Multilingual image captioning has recently been tackled by training with
large-scale machine translated data, which is an expensive, noisy, and
time-consuming process. Without requiring any multilingual caption data, we
propose LMCap, an image-blind few-shot multilingual captioning model that works
by prompting a language model with retrieved captions. Specifically, instead of
following the standard encoder-decoder paradigm, given an image, LMCap first
retrieves the captions of similar images using a multilingual CLIP encoder.
These captions are then combined into a prompt for an XGLM decoder, in order to
generate captions in the desired language. In other words, the generation model
does not directly process the image, instead processing retrieved captions.

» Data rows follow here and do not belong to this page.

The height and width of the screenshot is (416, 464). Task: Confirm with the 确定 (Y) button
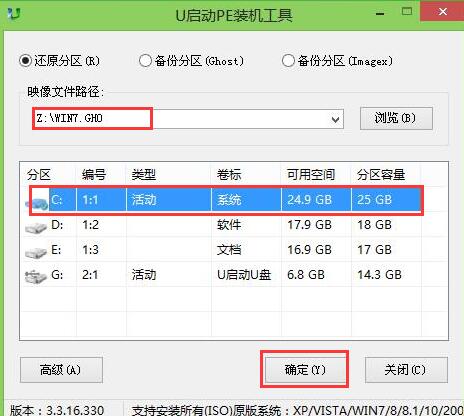(x=305, y=369)
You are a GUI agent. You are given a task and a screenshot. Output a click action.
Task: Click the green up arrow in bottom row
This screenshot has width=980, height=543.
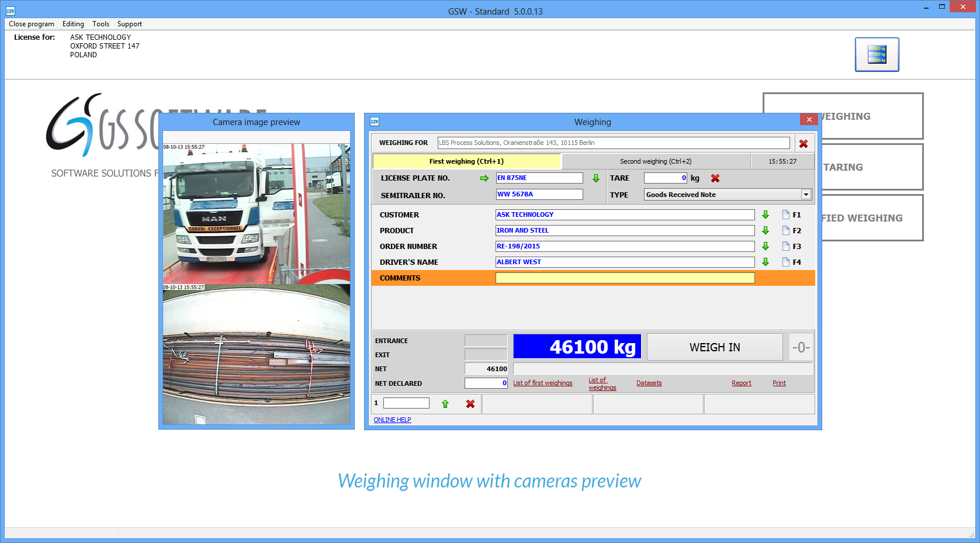pos(445,404)
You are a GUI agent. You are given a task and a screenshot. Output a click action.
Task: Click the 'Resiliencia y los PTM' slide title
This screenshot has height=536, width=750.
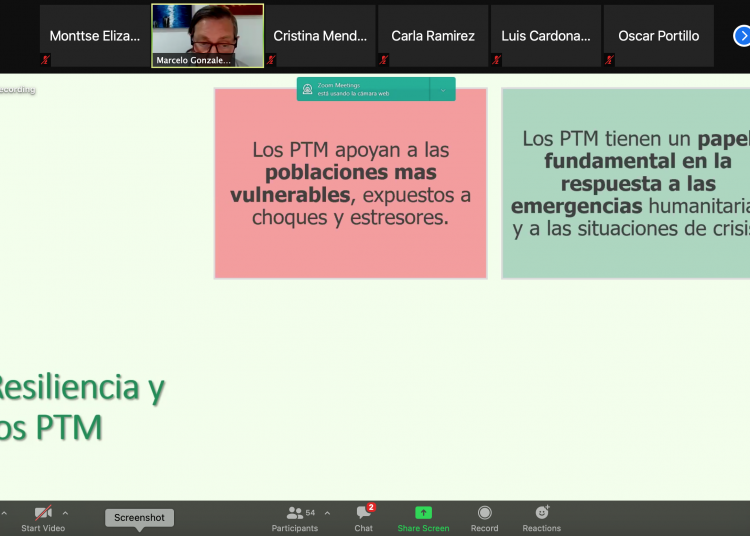tap(80, 407)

Experiments on the XM3600 dataset of geographically diverse images show that
our model is competitive with fully-supervised multilingual captioning models,
without requiring any supervised training on any captioning data.

提出了一种无需多语种字幕数据，使用基于检索式的模型 LMCap，在进行少样本学习的情况下完成多语种图像字幕生成，其步骤包括使用多语 CLIP 编码器检索相似图像的字幕，将这些字幕结合成 XGLM 解码器的提示来生成所需语言的字幕，并在实验中证明，该模型不需要在任何字幕数据上进行监督学习，即可与完全监督的多语种字幕生成模型相竞争。